Telephone numbers in Nigeria are administered by the Nigerian Communications Commission. Fixed-line numbers are composed of a combination of an area code and a local line or subscriber telephone number. The area code consists of 20 followed by one digit (Lagos, Ibadan and Abuja) or two digits. The 20 was added to the beginning of each fixed-line area code in 2023, during which there was a grace period when both area code formats were accepted, which lasted until 1 January 2024. Local telephone numbers contain from five to seven digits, and may vary within the area code. Mobile telephone numbers start with 070, 080 or 081, 090 or 091, and are followed by eight digits. They contain eleven digits altogether and vary depending on network.

== Calling formats ==
These examples use calls to Lagos as an example:
- xxx xxxx – Calls within the same local area code (Lagos)
- 0201 xxx xxxx – Calls to Lagos from another Nigerian geographic area
- +234 201 xxx xxxx – Calls to Lagos from outside Nigeria
- 0xxx xxx xxxx – Calls to a Nigerian mobile number

== Mobile network prefixes ==
The following prefixes are assigned to mobile telephone network operators.

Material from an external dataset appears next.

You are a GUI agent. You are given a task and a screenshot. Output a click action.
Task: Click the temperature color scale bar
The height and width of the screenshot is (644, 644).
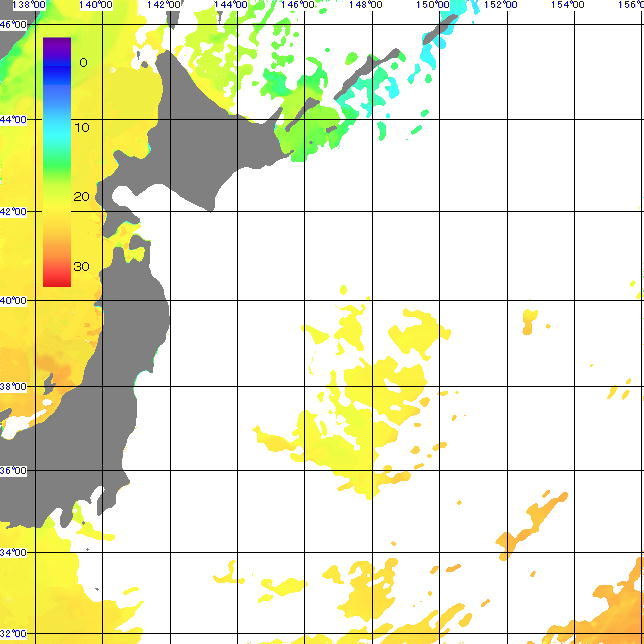(x=57, y=162)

Nigeria implemented mobile number portability in 2013. Therefore, prefixes no longer reliably indicate the parent network of a number.

| Prefix | Network |
|---|---|
| 0701 | Airtel Nigeria |
| 07020 | Smile |
| 07025 | MTN Nigeria (formerly Visafone) |
| 07026 | MTN Nigeria (formerly Visafone) |
| 07027 | Multi-Links |
| 07028 | Starcomms |
| 07029 | Starcomms |
| 0703 | MTN Nigeria |
| 0704 | MTN Nigeria (formerly Visafone) |
| 0705 | Globacom |
| 0706 | MTN Nigeria |
| 0707 | MTN Nigeria (formerly ZoomMobile) |
| 0708 | Airtel Nigeria |
| 0709 | Multi-Links |
| 0802 | Airtel Nigeria |
| 0803 | MTN Nigeria |
| 0804 | Mtel |
| 0805 | Globacom |
| 0806 | MTN Nigeria |
| 0807 | Globacom |
| 0808 | Airtel Nigeria |
| 0809 | 9mobile |
| 0810 | MTN Nigeria |
| 0811 | Globacom |
| 0812 | Airtel Nigeria |
| 0813 | MTN Nigeria |
| 0814 | MTN Nigeria |
| 0815 | Globacom |
| 0816 | MTN Nigeria |
| 0817 | 9mobile |
| 0818 | 9mobile |
| 0819 | Starcomms |
| 0909 | 9mobile |
| 0908 | 9mobile |
| 0901 | Airtel Nigeria |
| 0902 | Airtel Nigeria |
| 0903 | MTN Nigeria |
| 0904 | Airtel Nigeria |
| 0905 | Globacom |
| 0906 | MTN Nigeria |
| 0907 | Airtel Nigeria |
| 0915 | Globacom |
| 0913 | MTN Nigeria |
| 0912 | Airtel Nigeria |
| 0916 | MTN Nigeria |
| 0911 | Airtel Nigeria |

== Area codes ==

List of area codes
| Area/City | Area Code | Area/City | Area Code |
| Lagos | 0201 | Ibadan | 0202 |
| Abuja | 0209 | Ado-Ekiti | 02030 |
| Ilorin | 02031 | New Bussa | 02033 |
| Akure | 02034 | Oshogbo | 02035 |
| Ile-Ife | 02036 | Ijebu-Ode | 02037 |
| Oyo | 02038 | Abeokuta | 02039 |
| Wukari | 02041 | Enugu | 02042 |
| Abakaliki | 02043 | Makurdi | 02044 |
| Ogoja | 02045 | Onitsha | 02046 |
| Lafia | 02047 | Awka | 02048 |
| Ikare | 02050 | Owo | 02051 |
| Benin City | 02052 | Warri | 02053 |
| Sapele | 02054 | Agbor | 02055 |
| Asaba | 02056 | Auchi | 02057 |
| Lokoja | 02058 | Okitipupa | 02059 |
| Sokoto | 02060 | Kafanchan | 02061 |
| Kaduna | 02062 | Gusau | 02063 |
| Kano | 02064 | Katsina | 02065 |
| Minna | 02066 | Kontagora | 02067 |
| Birnin-Kebbi | 02068 | Zaria | 02069 |
| Pankshin | 02070 | Azare | 02071 |
| Gombe | 02072 | Jos | 02073 |
| Yola | 02075 | Maiduguri | 02076 |
| Bauchi | 02077 | Hadejia | 02078 |
| Jalingo | 02079 | Aba | 02082 |
| Owerri | 02083 | Port Harcourt | 02084 |
| Uyo | 02085 | Ahoada | 02086 |
| Calabar | 02087 | Umuahia | 02088 |
| Yenagoa | 02089 | Ubiaja | 02055 |
| Kwara | 02031 | Igarra | 02057 |
| Ughelli | 02053 | Uromi | 02057 |

==Other numbers==
Tollfree numbers begin with “0800” (800 without the leading zero), while non-tollfree numbers start with “0700” or 700 without the leading zero. These numbers have 10 digits and are not mobile numbers.

The emergency number is 112 and also 767 in Lagos state.